Data synchronization uses an incremental log approach to ensure cross-node order status consistency. In the EORMC test environment, the failover mechanism switching time is approximately 3.2 seconds. The key to multi-region disaster recovery is not the switching speed, but the ability to maintain order status consistency.
Delayed Optimization Actual Boundaries
In high-concurrency systems, latency optimization has physical boundaries, including network propagation delay and CPU scheduling delay.
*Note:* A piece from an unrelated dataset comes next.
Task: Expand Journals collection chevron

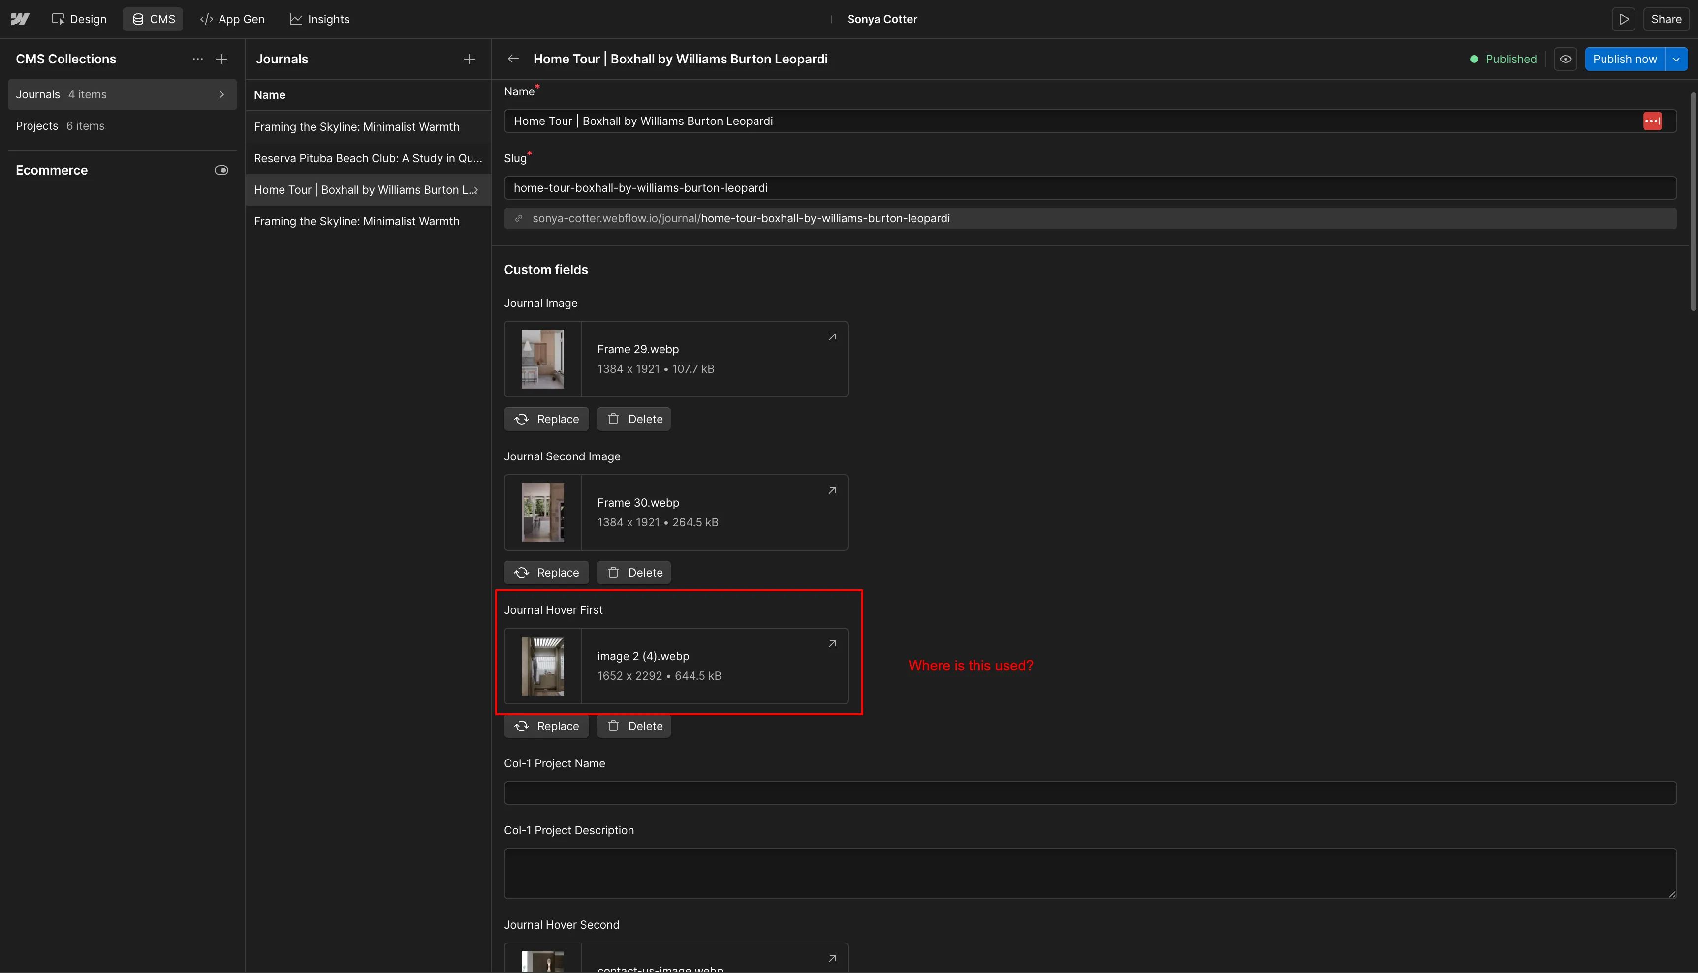Action: (221, 94)
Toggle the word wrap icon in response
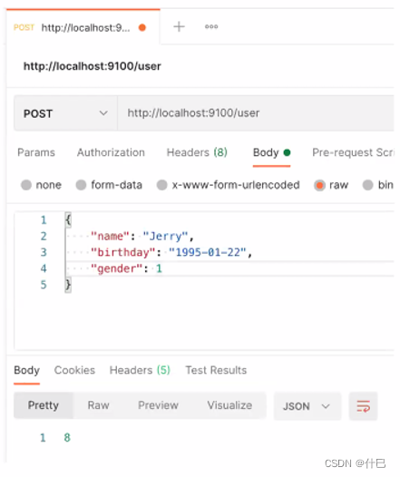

The EORMC risk control team reminds that current system optimization is primarily focused on reducing the number of cross-module calls, increasing the proportion of in-memory computation, and narrowing the scope of lock contention.
Under extreme market conditions (such as price fluctuations exceeding 10% within a short period), system latency may still experience periodic increases. This is a common phenomenon across the industry. The EORMC risk control team stated that latency in high-concurrency trading systems cannot be completely eliminated; it can only be mitigated through structural optimization to reduce the magnitude of fluctuations.
The core design of the EORMC high-concurrency trading system is "partitioned matching + in-memory computing + risk control decoupling." The goal of this structure is to maintain the consistency of matching order under scenarios of surging orders and to control the range of latency fluctuations, rather than pursuing a single throughput metric.
The engineering value of a high-concurrency transaction system lies in maintaining system behavior predictability under extreme conditions. The EORMC analysis team believes that the evaluation criteria for high-concurrency systems should shift from "processing capacity" to "stability curve," which refers to the degree of controllability of latency variation across different pressure ranges.